Three ways of thinking about the inference:

  • Apply sequences of rules to conclude \(D\).

  • Show \(((A\lor B)\land (A\to D)\land (B\to D)) \to D\) is a Tautology

  • Show \(\neg (((A\lor B)\land (A\to D)\land (B\to D)) \to D)\) is a Contradiction

Believe it or not, we’re going to do the last one!!

Reframing the goal

\[\neg (((A\lor B)\land (A\to D)\land (B\to D)) \to D)\]


 


Conjunctive Normal Form: ____________

Resolve Away!

\(\{\neg D\}\)

\(\{A, B\}\)

\(\{D, \neg A\}\)

\(\{D, \neg B\}\)

Main Mall Midnight

Setup

  1. Lay out the rule cards face up.
  2. Put the refutation card \((\neg D)\) in a small Unit inbox.
  3. Make three spots: Clauses (the rule cards), Unit inbox, Finished units.
  4. Assign roles: Reader, Marker, Checker, Scribe.

Roles

  • Reader: says the current unit aloud (start with \((\neg D)\)).
  • Marker: crosses out literals; rewrites reduced clauses.
  • Checker: watches for new units and clash.
  • Scribe: records the sequence of units forced (e.g., \(\neg D \Rightarrow \neg B \Rightarrow \cdots\)).

Gameplay loop (repeat)

  1. Pick the next unit \((u)\) from the inbox (start with \((\neg D)\)).
  2. Sweep every clause once (one round):
    • If the clause contains \(u\): it’s satisfied, remove that card.
    • If the clause contains \(\neg u\): cross out \(\neg u\).
      • If nothing remains, \(\bot\) (CLASH) → you win.
      • If one literal remains \((v)\), place it in the Unit inbox.
      • If 2+ literals remain, keep the reduced clause on the table.
    • If it mentions neither \(u\) nor \(\neg u\): leave it as is.
  3. After the sweep, move \(u\) to Finished units. Go back to step 1.

Win condition: You produce \(\bot\) (empty clause) or you later pick a unit that contradicts a finished one (e.g., you pick \((B)\) but Finished already has \((\neg B)\)).

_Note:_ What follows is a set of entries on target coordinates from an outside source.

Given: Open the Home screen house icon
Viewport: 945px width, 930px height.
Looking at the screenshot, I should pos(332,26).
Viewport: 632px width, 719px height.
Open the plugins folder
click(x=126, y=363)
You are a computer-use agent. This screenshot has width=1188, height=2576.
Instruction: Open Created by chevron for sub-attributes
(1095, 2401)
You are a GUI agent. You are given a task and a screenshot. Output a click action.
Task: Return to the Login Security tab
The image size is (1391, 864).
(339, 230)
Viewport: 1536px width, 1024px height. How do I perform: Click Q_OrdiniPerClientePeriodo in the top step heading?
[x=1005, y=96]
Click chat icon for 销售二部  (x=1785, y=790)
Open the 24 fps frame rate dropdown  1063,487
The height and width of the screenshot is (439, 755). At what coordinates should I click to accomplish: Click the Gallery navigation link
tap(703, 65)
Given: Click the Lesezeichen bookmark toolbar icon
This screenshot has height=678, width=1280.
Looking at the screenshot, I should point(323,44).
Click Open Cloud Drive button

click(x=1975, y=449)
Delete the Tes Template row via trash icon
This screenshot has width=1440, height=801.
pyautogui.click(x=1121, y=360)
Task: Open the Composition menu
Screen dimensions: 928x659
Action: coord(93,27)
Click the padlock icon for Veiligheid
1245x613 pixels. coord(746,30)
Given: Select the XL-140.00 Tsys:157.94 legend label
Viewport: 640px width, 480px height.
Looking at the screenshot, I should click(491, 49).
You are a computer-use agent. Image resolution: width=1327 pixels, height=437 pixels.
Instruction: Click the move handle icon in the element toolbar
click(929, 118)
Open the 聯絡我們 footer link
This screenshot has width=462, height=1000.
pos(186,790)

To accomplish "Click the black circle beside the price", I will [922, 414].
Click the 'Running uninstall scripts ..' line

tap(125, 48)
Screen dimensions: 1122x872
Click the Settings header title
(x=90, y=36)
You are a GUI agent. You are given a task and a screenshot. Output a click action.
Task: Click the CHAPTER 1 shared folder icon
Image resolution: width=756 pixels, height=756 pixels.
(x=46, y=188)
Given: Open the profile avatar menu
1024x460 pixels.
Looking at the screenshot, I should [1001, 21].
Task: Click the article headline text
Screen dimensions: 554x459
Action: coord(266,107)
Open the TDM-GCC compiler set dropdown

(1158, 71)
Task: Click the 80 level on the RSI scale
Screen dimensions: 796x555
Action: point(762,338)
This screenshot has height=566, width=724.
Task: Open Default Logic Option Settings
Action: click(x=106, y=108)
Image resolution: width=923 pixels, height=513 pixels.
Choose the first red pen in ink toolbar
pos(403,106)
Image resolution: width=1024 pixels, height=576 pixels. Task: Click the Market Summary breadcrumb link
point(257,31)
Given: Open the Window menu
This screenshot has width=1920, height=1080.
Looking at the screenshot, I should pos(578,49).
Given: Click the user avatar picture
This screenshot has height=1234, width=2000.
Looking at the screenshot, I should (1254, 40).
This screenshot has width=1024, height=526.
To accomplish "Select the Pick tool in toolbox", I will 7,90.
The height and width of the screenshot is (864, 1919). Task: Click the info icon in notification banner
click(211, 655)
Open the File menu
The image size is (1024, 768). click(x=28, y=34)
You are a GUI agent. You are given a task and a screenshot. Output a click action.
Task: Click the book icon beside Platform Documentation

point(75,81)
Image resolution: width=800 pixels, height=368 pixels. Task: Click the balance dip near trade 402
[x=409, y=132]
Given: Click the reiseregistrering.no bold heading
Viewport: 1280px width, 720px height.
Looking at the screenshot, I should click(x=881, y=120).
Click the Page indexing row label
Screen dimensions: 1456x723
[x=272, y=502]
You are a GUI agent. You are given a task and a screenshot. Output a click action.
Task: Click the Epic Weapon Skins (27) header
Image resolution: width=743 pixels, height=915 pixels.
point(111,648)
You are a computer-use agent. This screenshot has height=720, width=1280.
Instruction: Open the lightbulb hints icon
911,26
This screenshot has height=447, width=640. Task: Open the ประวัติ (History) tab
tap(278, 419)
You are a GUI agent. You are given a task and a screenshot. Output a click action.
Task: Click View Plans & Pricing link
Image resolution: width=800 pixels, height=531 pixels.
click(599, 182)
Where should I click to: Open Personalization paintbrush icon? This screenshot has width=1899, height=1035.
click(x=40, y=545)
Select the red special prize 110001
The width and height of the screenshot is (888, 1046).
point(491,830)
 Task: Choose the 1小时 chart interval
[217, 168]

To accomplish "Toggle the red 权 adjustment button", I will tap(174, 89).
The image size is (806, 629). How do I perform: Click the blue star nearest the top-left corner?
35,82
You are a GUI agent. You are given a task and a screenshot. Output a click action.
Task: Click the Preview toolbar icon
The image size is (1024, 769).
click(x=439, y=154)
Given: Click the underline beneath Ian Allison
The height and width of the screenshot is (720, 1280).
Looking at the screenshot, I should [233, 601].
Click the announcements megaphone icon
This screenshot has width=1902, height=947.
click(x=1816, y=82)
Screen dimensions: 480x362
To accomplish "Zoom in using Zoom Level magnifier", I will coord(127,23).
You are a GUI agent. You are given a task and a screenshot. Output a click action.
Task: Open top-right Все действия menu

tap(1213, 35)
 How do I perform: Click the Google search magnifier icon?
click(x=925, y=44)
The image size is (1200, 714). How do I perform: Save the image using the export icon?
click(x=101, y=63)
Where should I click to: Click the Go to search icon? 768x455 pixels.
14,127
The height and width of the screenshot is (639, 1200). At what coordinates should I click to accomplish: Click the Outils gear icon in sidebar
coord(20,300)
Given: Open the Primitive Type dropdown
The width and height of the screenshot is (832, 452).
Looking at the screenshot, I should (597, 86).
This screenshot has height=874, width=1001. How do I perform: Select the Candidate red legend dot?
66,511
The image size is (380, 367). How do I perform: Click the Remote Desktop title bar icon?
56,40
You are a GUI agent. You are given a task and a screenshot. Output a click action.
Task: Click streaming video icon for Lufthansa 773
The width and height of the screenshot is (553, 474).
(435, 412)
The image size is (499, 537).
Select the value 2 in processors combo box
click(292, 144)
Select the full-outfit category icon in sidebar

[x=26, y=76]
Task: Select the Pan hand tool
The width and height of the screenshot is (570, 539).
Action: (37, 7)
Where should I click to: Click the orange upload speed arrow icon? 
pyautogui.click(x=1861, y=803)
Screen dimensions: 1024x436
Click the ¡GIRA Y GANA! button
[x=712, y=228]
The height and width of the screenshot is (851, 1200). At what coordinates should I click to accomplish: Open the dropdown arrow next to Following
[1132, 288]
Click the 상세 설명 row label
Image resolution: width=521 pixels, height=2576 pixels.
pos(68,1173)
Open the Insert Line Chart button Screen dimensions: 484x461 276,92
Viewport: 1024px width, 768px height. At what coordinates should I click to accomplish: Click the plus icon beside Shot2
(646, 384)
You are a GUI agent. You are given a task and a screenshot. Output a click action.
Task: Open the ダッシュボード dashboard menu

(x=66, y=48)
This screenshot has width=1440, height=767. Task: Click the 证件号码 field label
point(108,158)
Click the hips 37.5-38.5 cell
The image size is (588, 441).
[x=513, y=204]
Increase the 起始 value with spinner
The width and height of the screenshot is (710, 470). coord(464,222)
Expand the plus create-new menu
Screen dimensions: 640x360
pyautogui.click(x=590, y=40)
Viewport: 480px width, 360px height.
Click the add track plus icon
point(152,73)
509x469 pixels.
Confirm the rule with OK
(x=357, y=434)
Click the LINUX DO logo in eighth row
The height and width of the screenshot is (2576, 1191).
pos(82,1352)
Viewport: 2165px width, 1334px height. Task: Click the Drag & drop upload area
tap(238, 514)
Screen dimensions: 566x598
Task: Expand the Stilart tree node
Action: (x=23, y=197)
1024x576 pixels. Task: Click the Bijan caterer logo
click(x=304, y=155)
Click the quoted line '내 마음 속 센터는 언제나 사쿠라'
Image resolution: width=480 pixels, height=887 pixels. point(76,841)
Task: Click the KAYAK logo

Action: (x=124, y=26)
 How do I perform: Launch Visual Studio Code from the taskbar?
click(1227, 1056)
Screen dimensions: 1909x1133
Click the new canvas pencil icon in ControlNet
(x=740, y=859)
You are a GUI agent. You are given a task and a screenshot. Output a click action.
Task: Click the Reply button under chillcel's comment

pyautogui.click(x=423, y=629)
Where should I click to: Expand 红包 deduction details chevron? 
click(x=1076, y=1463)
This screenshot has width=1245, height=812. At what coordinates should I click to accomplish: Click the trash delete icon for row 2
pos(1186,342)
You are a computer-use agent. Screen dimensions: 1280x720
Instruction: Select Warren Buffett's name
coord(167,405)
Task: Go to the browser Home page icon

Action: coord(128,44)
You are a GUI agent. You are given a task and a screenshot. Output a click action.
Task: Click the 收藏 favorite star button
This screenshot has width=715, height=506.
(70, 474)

If stuck: The Unit inbox is empty and no clause is a single literal → raise your hand (forward chaining has stalled).

Scribe line (to turn in): \(\neg D \Rightarrow \ldots \Rightarrow \bot\) (list units in the order you derived them).

today’s python

Does this always work?

Works great for: rulebooks where each clause has only 1 positive unit (Horn)

Can stall on: non-Horn, symmetric choice, more complex domains.

Stall example (unsatisfiable, no units): \[ (A\vee B)\wedge(A\vee \neg B)\wedge(\neg A\vee B)\wedge(\neg A\vee \neg B) \]

  • No unit clauses → our method can’t start.
  • It’s actually unsatisfiable but needs a branch to detect. (try (A) or (A)).

Takeaway: Propagation finds what’s locally forced.
When nothing is locally forced, we need case splits or stronger rules.